Some people who have access to USD became millionaires overnight by abusing the FER. The FER turns to auction or re-sale our oil in much lower price through subsidies (being it KSH, USH or USD allocations) because at the end of the day we tend to give out our hard currency on less value below the market demand value-subsidies.

The FER had a hypocritical banking system which turned to divert from basic banking business of lending to people for economic development to other unrealistic deals through LC’s Shilling transfers and exchange of USD.

The FER prohibits people who deserve and are direly in need of hard currency from accessing the hard currency; for instances how can you differentiate between a sick person or those with kids studying abroad from the ones who are not sick nor needed hard currency for external purpose if all had the same documents (Medical reports from the Medical Commission and Tuition fee papers)?

How can you as much prohibit LCs rent seekers who have access to hard currency using invisible companies from productive business people?

Where can the RSS get free USD or Euro to allocate to certain group of people every three to four months when there is no enough hard currency entering the economy/country in the first place?.

The hard workers are categories of people who earn their money through sweat; these are segmented group of people during the fixed exchange rate regime the black marketeers robbed their money from Aug 2012-Dec 2015 as they have no access to approvals for USD from the MOF, MOP, BSS, MOC to get the hard currency, and at the same time they want to keep their businesses running or children studying abroad as well cover their medical on their own.
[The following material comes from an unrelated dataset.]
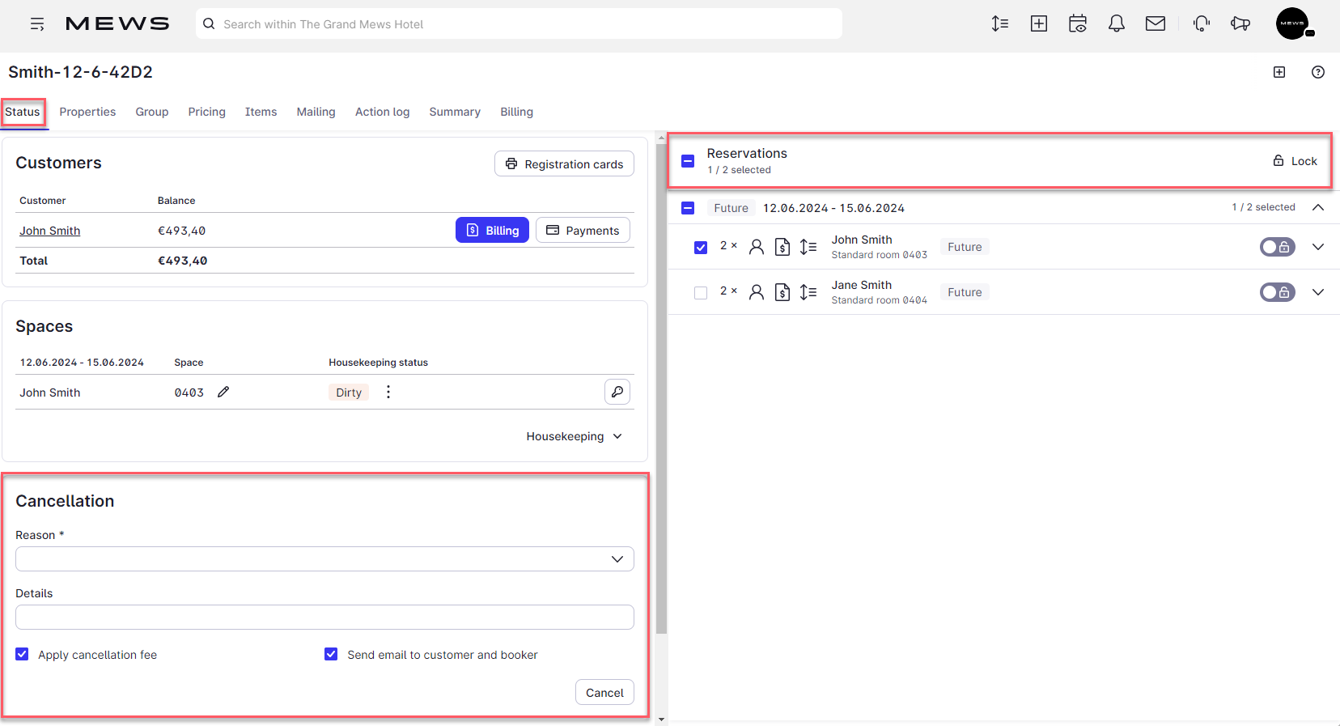Viewport: 1340px width, 726px height.
Task: Click the key icon for John Smith's space
Action: (x=617, y=392)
This was a stage of economy of deprivation, imbalance and inequality that cannot bring macro-economic stability or equitable growth but rather nourish false millionaires in the face of rent seekers who have wide access to the little dollar that comes in and it encourages laziness.

Besides, the economic law of one price does not allow any market to clear at more than one price, hence the foreign (US dollar) exchange market obeys the same law and the exchange rate, which is the price in that market, should be unified. This is one of the key reforms of the economic program that the BSS should be highly applauded for finally coming to central bank consensus.
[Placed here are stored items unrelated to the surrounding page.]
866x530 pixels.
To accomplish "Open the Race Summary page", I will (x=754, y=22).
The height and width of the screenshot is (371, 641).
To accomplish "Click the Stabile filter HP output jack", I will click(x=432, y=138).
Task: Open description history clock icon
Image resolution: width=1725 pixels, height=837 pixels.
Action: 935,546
There shouldn’t be much reaction from the market because already prices of goods were throughout priced according to market exchange rate prices, and it is very clear in Uganda and Kenya, the SSP is rightly quoted in forexes according to its right value.

Advantages of Managed Float/Flexible Exchange Rate (FLER):
The Manage Float or rather Flexible Exchange Rate encourages competitions in banking sector and many banks will be willing to lend out money to the public to get profit other than relying on forex exchange profit.

The Banks can merge and reduce unnecessary opening of big forex bureaus under the umbrella name of commercial bank with quasi-business plans that do not contribute to the growth of the economy, it shall differentiate the work of banking and forex clearly.

The FLER is realistic and reflects the truth about an economy, it encourages people to work hard and gives chance for local production of goods and services in realistic price much lower than import goods. It gives opportunity for economies to diagnose and fix up things simply using right approaches, it reduces or clears out the parallel markets or black markets for dollars or fuel because these black markets businesses will not be profitable to the rent seekers any more as same prices will be applicable anywhere with slightly narrow differences of 1 or 2 SSP only.

Harmonization of Fiscal & Monetary Policy Areas:
There could be areas of harmonization needed in some areas especially for low income civil servants, the author suggest that a salary survey scale be carried out by the MOF and Public Services in countries SS trade with; Kenya, Uganda and Sudan to map the salary scales of civil servants of all levels in these countries such that an average salary plus slight addition be drawn for salaries of public civil servants in this country.

It is quite outrageous to note that from the onset of CPA and beyond, the finances that were used for paying civil servants in this country was 80% and development 20% making this country a complete paradox or drama in the world and upside down sort of country because in other countries it is the development finances that take 80% of the budget and 20% is for salaries.

While doing so, the said institutions should be careful in doing the financial adjustments while taking into consideration inflation pressures.

Maybe it is time we cultivate small garden farms in our backyards like before and advise the cattle herders to take care of their cattle from eating people’s farms.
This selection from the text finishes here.